• _WHAT TO WORK ON_: Each record here should be printed again exactly; please leave its pictures out.

• _SOURCE INFORMATION_:
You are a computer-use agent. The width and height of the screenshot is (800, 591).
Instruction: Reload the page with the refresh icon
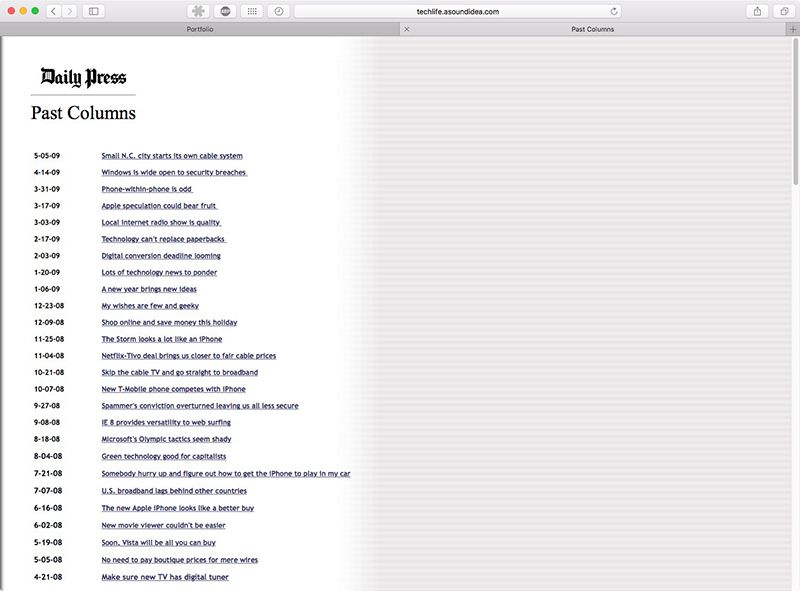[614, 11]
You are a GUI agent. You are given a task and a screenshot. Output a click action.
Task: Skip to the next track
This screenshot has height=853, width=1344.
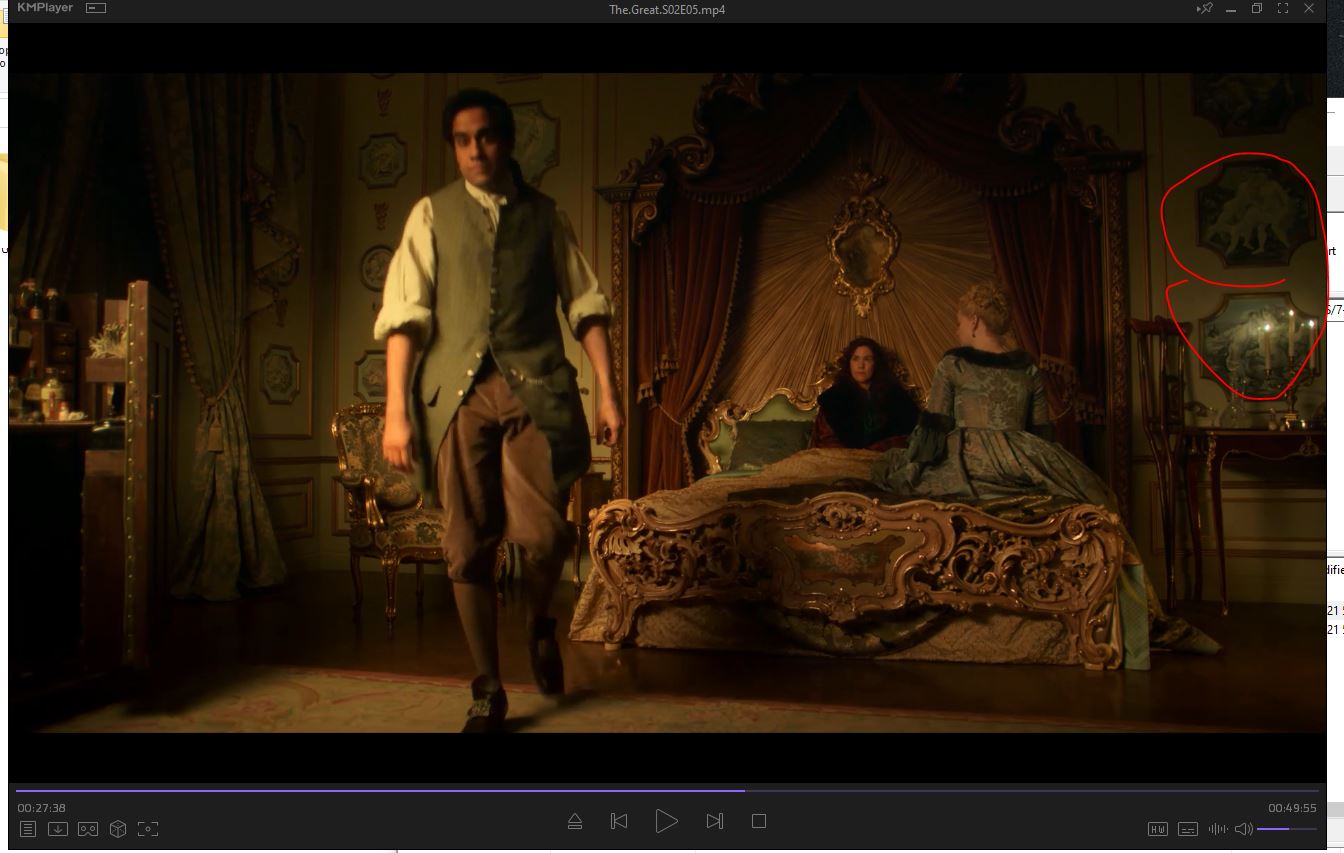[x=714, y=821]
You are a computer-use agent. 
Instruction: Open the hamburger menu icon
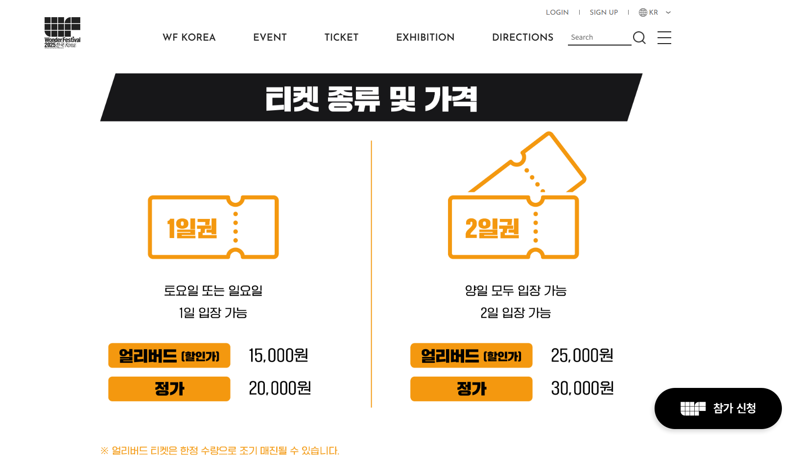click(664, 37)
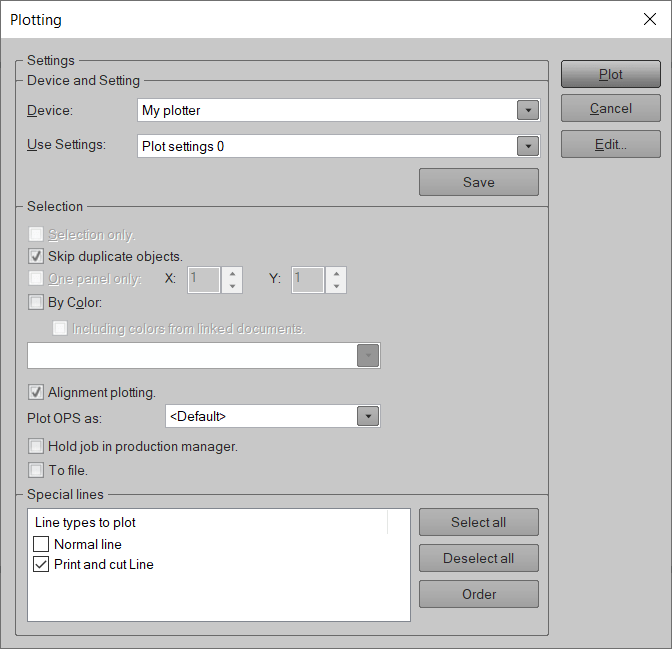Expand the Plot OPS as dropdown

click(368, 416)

• _WRITTEN RESPONSE_:
You are a computer-use agent. The width and height of the screenshot is (800, 591).
Instruction: Reload the page with the refresh icon
[614, 11]
You are a GUI agent. You are given a task and a screenshot. Output a click action.
Task: Skip to the next track
This screenshot has height=853, width=1344.
[x=714, y=821]
You are a computer-use agent. 
Instruction: Open the hamburger menu icon
click(664, 37)
Expand the Plot OPS as dropdown

click(368, 416)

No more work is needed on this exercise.